REQUIRED ACTION: Copy the entries out again in full.

======== RAW DATA

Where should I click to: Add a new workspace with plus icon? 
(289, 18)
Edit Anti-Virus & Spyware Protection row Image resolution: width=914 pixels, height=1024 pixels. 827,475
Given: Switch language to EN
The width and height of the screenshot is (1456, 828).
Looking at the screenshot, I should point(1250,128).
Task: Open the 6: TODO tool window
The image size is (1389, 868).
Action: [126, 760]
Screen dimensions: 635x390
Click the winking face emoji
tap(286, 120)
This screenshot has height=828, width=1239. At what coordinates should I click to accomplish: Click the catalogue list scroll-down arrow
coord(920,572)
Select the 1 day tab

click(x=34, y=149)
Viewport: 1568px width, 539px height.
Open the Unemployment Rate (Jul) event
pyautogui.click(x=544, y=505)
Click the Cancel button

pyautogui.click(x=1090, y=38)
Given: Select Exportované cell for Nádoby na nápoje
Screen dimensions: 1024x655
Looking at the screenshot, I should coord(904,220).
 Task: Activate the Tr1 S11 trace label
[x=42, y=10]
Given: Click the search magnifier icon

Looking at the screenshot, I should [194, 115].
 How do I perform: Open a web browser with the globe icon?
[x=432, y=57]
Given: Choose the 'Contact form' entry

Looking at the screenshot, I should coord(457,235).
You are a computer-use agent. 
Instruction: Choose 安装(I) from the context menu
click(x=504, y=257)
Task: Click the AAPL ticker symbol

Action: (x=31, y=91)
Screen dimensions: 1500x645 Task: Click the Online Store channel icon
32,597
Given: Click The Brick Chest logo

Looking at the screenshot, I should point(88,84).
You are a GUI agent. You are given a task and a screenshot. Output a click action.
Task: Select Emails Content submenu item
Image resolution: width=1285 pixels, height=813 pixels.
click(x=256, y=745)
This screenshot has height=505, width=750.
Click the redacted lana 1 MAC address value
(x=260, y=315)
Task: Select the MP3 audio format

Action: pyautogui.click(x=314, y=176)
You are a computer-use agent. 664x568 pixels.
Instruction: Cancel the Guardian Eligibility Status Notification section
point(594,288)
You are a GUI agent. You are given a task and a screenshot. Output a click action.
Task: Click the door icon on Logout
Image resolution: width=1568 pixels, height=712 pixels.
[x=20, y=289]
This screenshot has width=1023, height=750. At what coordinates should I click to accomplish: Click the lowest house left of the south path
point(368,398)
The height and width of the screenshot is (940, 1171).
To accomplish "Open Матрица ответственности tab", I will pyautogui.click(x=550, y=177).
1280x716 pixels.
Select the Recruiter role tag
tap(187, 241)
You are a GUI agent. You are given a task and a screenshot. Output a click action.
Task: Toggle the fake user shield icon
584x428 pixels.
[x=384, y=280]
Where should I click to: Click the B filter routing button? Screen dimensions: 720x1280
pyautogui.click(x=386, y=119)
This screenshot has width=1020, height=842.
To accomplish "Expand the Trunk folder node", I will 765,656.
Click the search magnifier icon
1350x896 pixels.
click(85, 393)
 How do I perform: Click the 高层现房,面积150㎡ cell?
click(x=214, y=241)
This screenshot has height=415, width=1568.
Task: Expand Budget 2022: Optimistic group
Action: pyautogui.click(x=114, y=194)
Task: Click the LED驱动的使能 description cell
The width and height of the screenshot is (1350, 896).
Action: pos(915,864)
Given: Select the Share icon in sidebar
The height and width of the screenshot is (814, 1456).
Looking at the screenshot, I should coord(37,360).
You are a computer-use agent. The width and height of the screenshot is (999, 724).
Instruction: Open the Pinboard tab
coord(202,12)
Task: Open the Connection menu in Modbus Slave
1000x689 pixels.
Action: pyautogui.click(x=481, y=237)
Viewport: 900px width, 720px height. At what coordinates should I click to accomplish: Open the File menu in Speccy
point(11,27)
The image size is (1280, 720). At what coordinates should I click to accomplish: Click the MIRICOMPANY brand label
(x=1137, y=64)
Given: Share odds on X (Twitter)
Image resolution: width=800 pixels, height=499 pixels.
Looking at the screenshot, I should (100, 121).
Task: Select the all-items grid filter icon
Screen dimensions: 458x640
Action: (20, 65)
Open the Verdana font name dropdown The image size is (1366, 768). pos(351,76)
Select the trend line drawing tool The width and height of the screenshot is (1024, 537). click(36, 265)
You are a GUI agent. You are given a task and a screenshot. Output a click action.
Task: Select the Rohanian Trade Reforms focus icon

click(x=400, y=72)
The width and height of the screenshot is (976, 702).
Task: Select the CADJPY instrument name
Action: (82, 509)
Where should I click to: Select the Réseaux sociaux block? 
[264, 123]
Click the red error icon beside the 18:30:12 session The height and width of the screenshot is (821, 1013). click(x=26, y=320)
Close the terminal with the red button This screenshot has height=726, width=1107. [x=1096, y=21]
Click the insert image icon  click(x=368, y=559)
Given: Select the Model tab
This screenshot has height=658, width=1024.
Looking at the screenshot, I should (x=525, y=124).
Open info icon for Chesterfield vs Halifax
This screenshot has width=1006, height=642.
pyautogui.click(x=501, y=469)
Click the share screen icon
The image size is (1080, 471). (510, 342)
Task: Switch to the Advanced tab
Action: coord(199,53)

================

TASK SOLUTION:
Where should I click to: Add a new workspace with plus icon? 
(289, 18)
Edit Anti-Virus & Spyware Protection row Image resolution: width=914 pixels, height=1024 pixels. 827,475
Given: Switch language to EN
The width and height of the screenshot is (1456, 828).
Looking at the screenshot, I should point(1250,128).
Task: Open the 6: TODO tool window
The image size is (1389, 868).
Action: [126, 760]
Screen dimensions: 635x390
Click the winking face emoji
tap(286, 120)
This screenshot has height=828, width=1239. At what coordinates should I click to accomplish: Click the catalogue list scroll-down arrow
coord(920,572)
Select the 1 day tab

click(x=34, y=149)
Viewport: 1568px width, 539px height.
Open the Unemployment Rate (Jul) event
pyautogui.click(x=544, y=505)
Click the Cancel button

pyautogui.click(x=1090, y=38)
Given: Select Exportované cell for Nádoby na nápoje
Screen dimensions: 1024x655
Looking at the screenshot, I should coord(904,220).
 Task: Activate the Tr1 S11 trace label
[x=42, y=10]
Given: Click the search magnifier icon

Looking at the screenshot, I should [194, 115].
 How do I perform: Open a web browser with the globe icon?
[x=432, y=57]
Given: Choose the 'Contact form' entry

Looking at the screenshot, I should coord(457,235).
You are a computer-use agent. 
Instruction: Choose 安装(I) from the context menu
click(x=504, y=257)
Task: Click the AAPL ticker symbol

Action: (x=31, y=91)
Screen dimensions: 1500x645 Task: Click the Online Store channel icon
32,597
Given: Click The Brick Chest logo

Looking at the screenshot, I should point(88,84).
You are a GUI agent. You are given a task and a screenshot. Output a click action.
Task: Select Emails Content submenu item
Image resolution: width=1285 pixels, height=813 pixels.
click(x=256, y=745)
This screenshot has height=505, width=750.
Click the redacted lana 1 MAC address value
(x=260, y=315)
Task: Select the MP3 audio format

Action: pyautogui.click(x=314, y=176)
You are a computer-use agent. 664x568 pixels.
Instruction: Cancel the Guardian Eligibility Status Notification section
point(594,288)
You are a GUI agent. You are given a task and a screenshot. Output a click action.
Task: Click the door icon on Logout
Image resolution: width=1568 pixels, height=712 pixels.
[x=20, y=289]
This screenshot has width=1023, height=750. At what coordinates should I click to accomplish: Click the lowest house left of the south path
point(368,398)
The height and width of the screenshot is (940, 1171).
To accomplish "Open Матрица ответственности tab", I will pyautogui.click(x=550, y=177).
1280x716 pixels.
Select the Recruiter role tag
tap(187, 241)
You are a GUI agent. You are given a task and a screenshot. Output a click action.
Task: Toggle the fake user shield icon
584x428 pixels.
[x=384, y=280]
Where should I click to: Click the B filter routing button? Screen dimensions: 720x1280
pyautogui.click(x=386, y=119)
This screenshot has width=1020, height=842.
To accomplish "Expand the Trunk folder node", I will 765,656.
Click the search magnifier icon
1350x896 pixels.
click(85, 393)
 How do I perform: Click the 高层现房,面积150㎡ cell?
click(x=214, y=241)
This screenshot has height=415, width=1568.
Task: Expand Budget 2022: Optimistic group
Action: pyautogui.click(x=114, y=194)
Task: Click the LED驱动的使能 description cell
The width and height of the screenshot is (1350, 896).
Action: pos(915,864)
Given: Select the Share icon in sidebar
The height and width of the screenshot is (814, 1456).
Looking at the screenshot, I should coord(37,360).
You are a computer-use agent. The width and height of the screenshot is (999, 724).
Instruction: Open the Pinboard tab
coord(202,12)
Task: Open the Connection menu in Modbus Slave
1000x689 pixels.
Action: pyautogui.click(x=481, y=237)
Viewport: 900px width, 720px height. At what coordinates should I click to accomplish: Open the File menu in Speccy
point(11,27)
The image size is (1280, 720). At what coordinates should I click to accomplish: Click the MIRICOMPANY brand label
(x=1137, y=64)
Given: Share odds on X (Twitter)
Image resolution: width=800 pixels, height=499 pixels.
Looking at the screenshot, I should (100, 121).
Task: Select the all-items grid filter icon
Screen dimensions: 458x640
Action: (20, 65)
Open the Verdana font name dropdown The image size is (1366, 768). pos(351,76)
Select the trend line drawing tool The width and height of the screenshot is (1024, 537). click(36, 265)
You are a GUI agent. You are given a task and a screenshot. Output a click action.
Task: Select the Rohanian Trade Reforms focus icon

click(x=400, y=72)
The width and height of the screenshot is (976, 702).
Task: Select the CADJPY instrument name
Action: (82, 509)
Where should I click to: Select the Réseaux sociaux block? 
[264, 123]
Click the red error icon beside the 18:30:12 session The height and width of the screenshot is (821, 1013). click(x=26, y=320)
Close the terminal with the red button This screenshot has height=726, width=1107. [x=1096, y=21]
Click the insert image icon  click(x=368, y=559)
Given: Select the Model tab
This screenshot has height=658, width=1024.
Looking at the screenshot, I should (x=525, y=124).
Open info icon for Chesterfield vs Halifax
This screenshot has width=1006, height=642.
pyautogui.click(x=501, y=469)
Click the share screen icon
The image size is (1080, 471). (510, 342)
Task: Switch to the Advanced tab
Action: coord(199,53)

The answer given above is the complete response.